→ INSTRUCTIONS FOR THE TASK
Copy everything in the weight loading benchmark page below, from "# Timed runs" down to "t0 = time.perf_counter()".

→ EXCERPTED PASSAGE
####

Benchmark for model weight loading speed.
Measures the time to load model weights from safetensors files using
different strategies (CPU vs GPU, broadcast vs independent).
Usage (single GPU):
python fastvideo/models/loader/benchmarks/benchmark_weight_loading.py --model-path /path/to/model
Usage (multi-GPU, e.g. 4 GPUs):
torchrun --nproc_per_node=4 fastvideo/models/loader/benchmarks/benchmark_weight_loading.py --model-path /path/to/model
Functions
fastvideo.models.loader.benchmarks.benchmark_weight_loading.benchmark_loading
Run the weight loading benchmark and print results.
Source code in fastvideo/models/loader/benchmarks/benchmark_weight_loading.py
| def benchmark_loading(
files: list[str],
to_cpu: bool,
broadcast: bool,
warmup: int,
repeats: int,
label: str,
) -> None:
"""Run the weight loading benchmark and print results."""
rank = dist.get_rank() if dist.is_initialized() else 0
node_group = get_node_group()
# Count total params and bytes on first pass
total_params = 0
total_bytes = 0
for name, tensor in safetensors_weights_iterator(
files, to_cpu=to_cpu, broadcast=broadcast):
total_params += 1
total_bytes += tensor.nelement() * tensor.element_size()
if rank == 0:
logger.info("[%s] %d tensors, %.2f GB total",
label, total_params, total_bytes / 1e9)
# Warmup
for _ in range(warmup):
for _ in safetensors_weights_iterator(
files, to_cpu=to_cpu, broadcast=broadcast):
pass
if dist.is_initialized():
dist.barrier()
# Timed runs
times = []
for i in range(repeats):
if dist.is_initialized():
dist.barrier()
torch.cuda.synchronize() if torch.cuda.is_available() else None
t0 = time.perf_counter()
for _ in safetensors_weights_iterator(
files, to_cpu=to_cpu, broadcast=broadcast):
pass
torch.cuda.synchronize() if torch.cuda.is_available() else None
if dist.is_initialized():
dist.barrier()
elapsed = time.perf_counter() - t0
times.append(elapsed)
if rank == 0:
avg = sum(times) / len(times)
best = min(times)
throughput = total_bytes / avg / 1e9
logger.info(
"[%s] avg %.3fs | best %.3fs | throughput %.2f GB/s "
"(over %d runs, %d warmup, %d GPU(s), node_size=%d)",
label, avg, best, throughput,
repeats, warmup, node_group.world_size, node_group.world_size,
)
|

####

→ AVAILABLE DATA
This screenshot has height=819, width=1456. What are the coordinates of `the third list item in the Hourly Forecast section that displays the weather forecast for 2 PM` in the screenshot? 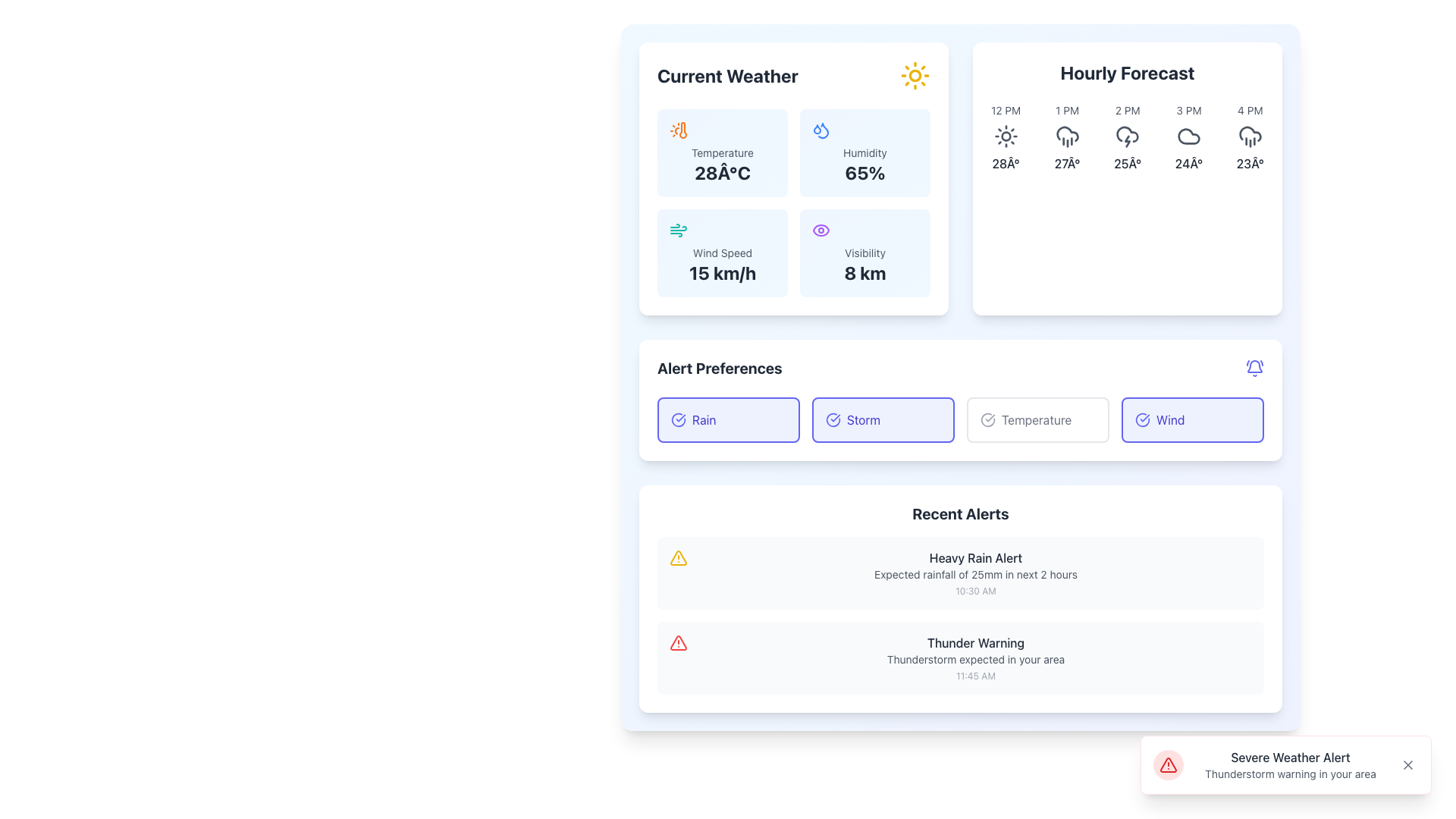 It's located at (1128, 137).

####

→ EXERCISE OUTPUT
# Timed runs
times = []
for i in range(repeats):
if dist.is_initialized():
dist.barrier()
torch.cuda.synchronize() if torch.cuda.is_available() else None
t0 = time.perf_counter()